Хочу обратить ваше внимание на то, что корабль наш отправился в плавание два часа двадцать пять минут назад, и до ближайшей остановки в порту Лимассола оставалось еще восемнадцать часов.
Так что сойти с него можно лишь одним способом.
Хоть мне и казалось, что ниже падать некуда, а вот поди ж ты – всего час назад совершенно чужая мне женщина пыталась помешать мне прыгнуть с корабля в воду, а теперь моя собственная старшая сестра подталкивает меня к этому.
– Ну, – услышал я голос Дана, вышедшего из лифта в коротких бермудах и синей рубашке с логотипом Йельского университета, которую он не снимает почти никогда с тех пор, как стал самым молодым профессором и самым несносным членом преподавательского состава. В руке он держал надкушенное яблоко. – Ты ему уже рассказала?
– Если бы я ему рассказала, его бы уже здесь не было.
– Что рассказала?
– Ой, мама! – воскликнул Дан, увидев белый пакет. – Каяк! Прекрасная идея!
– Мама купила его детям, – возразила Декла.
– Зачем? – удивился Дан. – Разве дети тоже сходят на берег?

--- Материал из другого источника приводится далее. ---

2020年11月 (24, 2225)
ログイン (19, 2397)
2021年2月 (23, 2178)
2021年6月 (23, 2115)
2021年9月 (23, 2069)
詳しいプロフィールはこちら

Две недели назад я твердо заявил, что поездка эта состоится только через мой труп. Я, разумеется, не произнес этих слов. Вместо них изо рта у меня вырвалось изумленное: «Ну и зачем нам это, черт побери?», что являлось вполне разумной реакцией на объявление мамы, взволнованно сообщившей нам, что на сайте скидок она купила круиз для всей семьи.
Услышав ее слова, я немедленно представил себе кучу ужасных сценариев, почему-то почти не касающихся отца в его вечных крохотных зеленых плавках, в которых он продолжал ходить даже тогда, когда это перестало быть принято.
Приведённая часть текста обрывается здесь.